If you've worked in `SQL` you'll know bout the `BETWEEN` keyword that allows you to filter rows where a certain column has values that lie in between two values. There is something very similar to that in pandas:

In [None]:
import pandas as pd

chickweight = (
    pd.read_csv('data/chickweight.csv')
    .rename(columns=str.lower)
)

chickweight.head()

Imagine there was a task that required to only analyse days 8 - 12 (column: `time`). This data could be filtered using two separate filters, one for values *above 8* and one for values *below 12*:

In [None]:
(
    chickweight
    .loc[lambda df: df['time'] >= 8]
    .loc[lambda df: df['time'] <= 12]
)

This result can be achieved in a simpler way, in one line. 
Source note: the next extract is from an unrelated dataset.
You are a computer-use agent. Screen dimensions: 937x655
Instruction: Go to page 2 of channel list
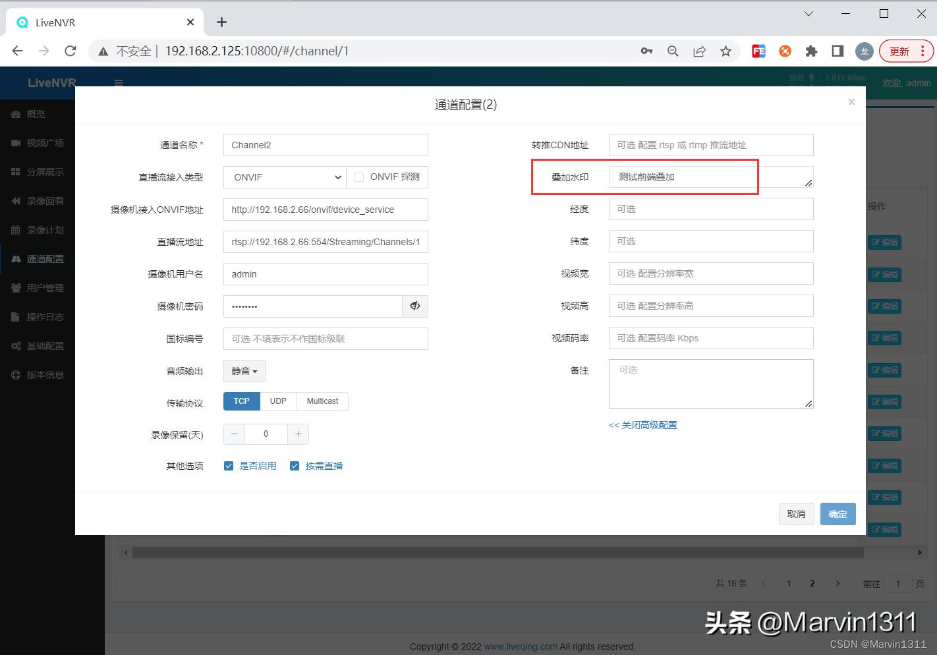tap(812, 583)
Unfortunately it is not as simple as writing greater than & less than on one line. This for example will not work:

In [None]:
# (
#     chickweight
#     .loc[lambda df: 8 <= df['time'] <= 12]
# )

Instead, a method can be used:

In [None]:
(
    chickweight
    .loc[lambda df: df['time'].between(8, 12)]
)

Note that in the above example, (and so far), the filter is inclusive of the upper and lower bound, which can be seen using the unique method on the time column:

In [None]:
(
    chickweight
    .loc[lambda df: df['time'].between(8, 12)]
    ['time'].unique()
)

In the initial example with two filters, you could change the operators from **less than or equal** to **less than** (`<` instead of `<=`).



In [None]:
(
    chickweight
    .loc[lambda df: df['time'] > 8]
    .loc[lambda df: df['time'] < 12]
)

With the `.between()` method, you can specify with the parameter `inclusive=`.

The options are:
- `'both'` (default)
- `'neither'`
- `'left'`
- `'right'`

In [None]:
(
    chickweight
    .loc[lambda df: df['time'].between(8, 12, inclusive='neither')]
)

### <mark>Exercise: Try it out!</mark>

Try changing the parameter value (`'neither'`) to the values above - does the output look as you expect?

In [None]:
(
    chickweight
    .loc[lambda df: df['time'].between(8, 12, inclusive='neither')]
)

# Conclusion

You now know the between method, which can be used when filtering a column to return the rows where the values are between two specified values.

The between method can be used on the column - eg. `df['column'].between(n1, n2)` - inside the `.loc[]` indexer.

You can also include the parameter `inclusive=` which takes the values `'both'` (default), `'neither'`, `'left'`, `'right'`.